ChE Seminar: Dr. Darrin Pochan
|Event Date:||September 18, 2018|
|Speaker:||Dr. Darrin Pochan|
|Speaker Affiliation:||University of Delaware|
|Contact Name:||Davidson School of Chemical Engineering
|Open To:||Attendance required for PhD students
|School or Program:||Chemical Engineering
Professor and Chair, Department of Materials Engineering, University of Delaware
Dr. Darrin Pochan
Professor and Chair
Department of Materials Engineering,
University of Delaware
Biomolecules for Non-biological things: Materials Construction through Peptide Design and Solution Assembly
Self-assembly of molecules is an attractive materials construction strategy due to its simplicity in application. By considering peptidic molecules in the bottom-up materials self-assembly design process, one can take advantage of inherently biomolecular attributes; intramolecular folding events, secondary structure, and electrostatic interactions; in addition to more traditional self-assembling molecular attributes such as amphiphilicty, to define hierarchical material structure and consequent properties. A new solution assembled system comprised of theoretically designed coiled coil bundle motifs will be introduced. The molecules and nanostructures are not natural sequences and provide opportunity for arbitrary nanostructure creation with peptides. With control of the display of all amino acid side chains (both natural and non-natural) throughout the peptide bundles, desired physical and covalent (through appropriate “click” chemistry) interactions have been designed to produce one and two-dimensional nanostructures. One-dimensional nanostructures span exotically rigid rod molecules that produce a wide variety of liquid crystal phases to semi-flexible chains, the flexibility of which are controlled by the interbundle linking chemistry. The two dimensional nanostructure is formed by physical interactions and are nanostructures not observed in nature. All of the assemblies are responsive to temperature since the individual bundle building blocks are physically stabilized coiled coil bundles that can be melted and reformed with temperature. Additional, novel nanostructures to be discussed include uniform nanotubes as well as the templated growth of metallic nanoparticle on and in peptide nanostructures. Included in the discussion will be molecule design, hierarchical assembly pathway design and control, click chemistry reactions, and the characterization of nanostructure as well as inherent material properties (e.g. extreme stiffness, responsiveness to temperature and pH, stability in aqueous and organic solvents).
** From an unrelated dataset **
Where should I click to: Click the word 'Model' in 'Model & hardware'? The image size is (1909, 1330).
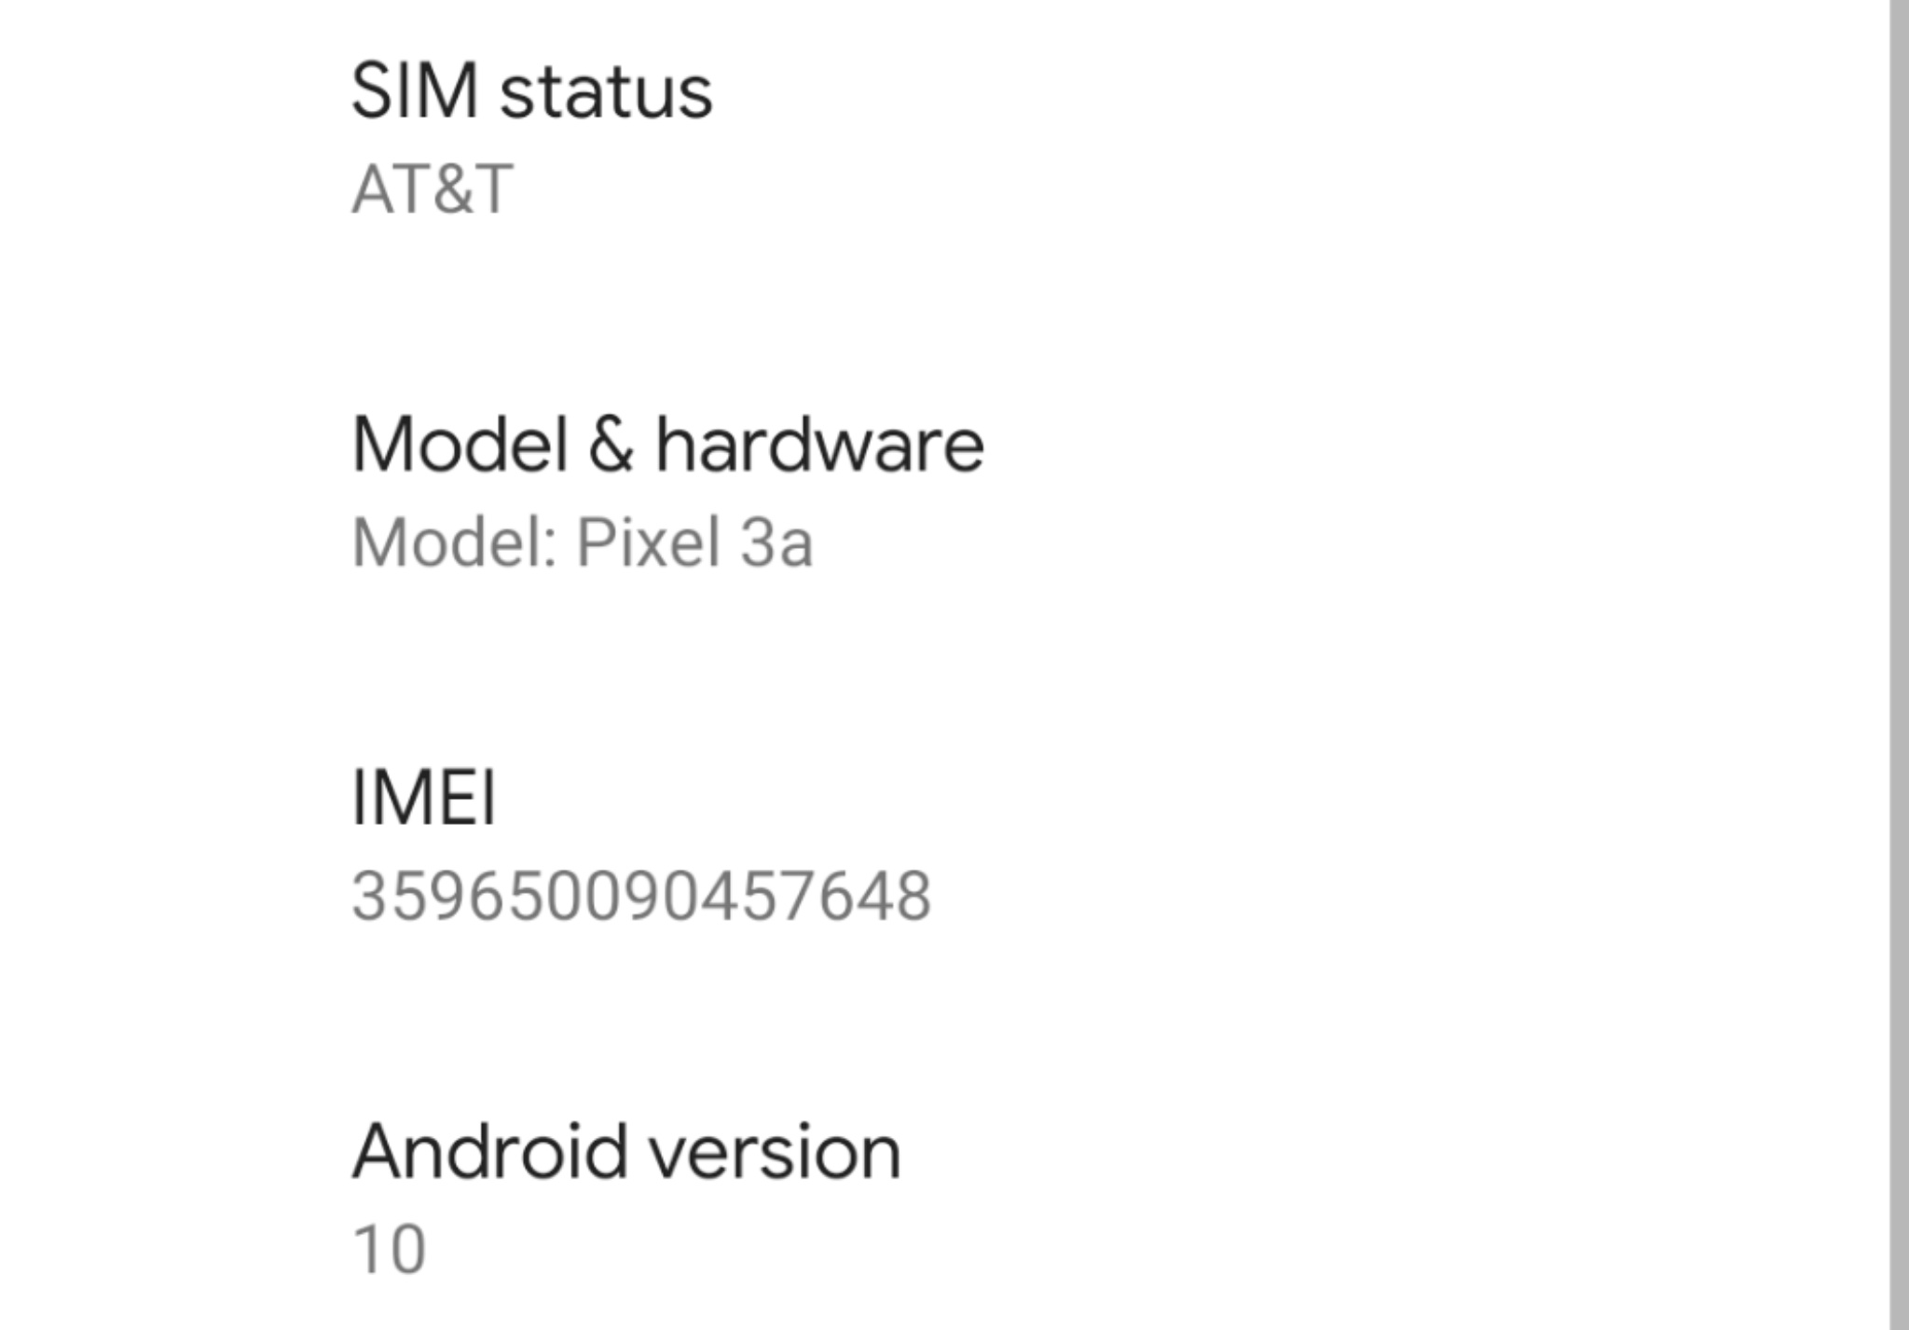(460, 445)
Darrin Pochan is currently Professor and Chair of the Materials Science and Engineering Department as well as having appointments in the Delaware Biotechnology Institute and Department of Chemistry at the University of Delaware. Since joining the MSE department in 1999 after a Ph.D. in Polymer Science and Engineering at the University of Massachusetts-Amherst and a National Research Council Post-doctoral fellowship at the National Institute of Standards and Technology in Gaithersburg, MD, he has developed a research program around the construction of new materials and nanostructures via molecular solution assembly mechanisms. Areas of focus are biomaterials and materials for nanotechnology and energy applications through organic/inorganic hybrids. His honors include an NSF Career Award, the DuPont Young Faculty Award, the Dillon medal from the American Physical Society and fellowship in the American Physical Society and American Chemical Society. Currently, Darrin also serves as Editor in Chief of Soft Matter, a new interdisciplinary journal from the Royal Society of Chemistry in the United Kingdom.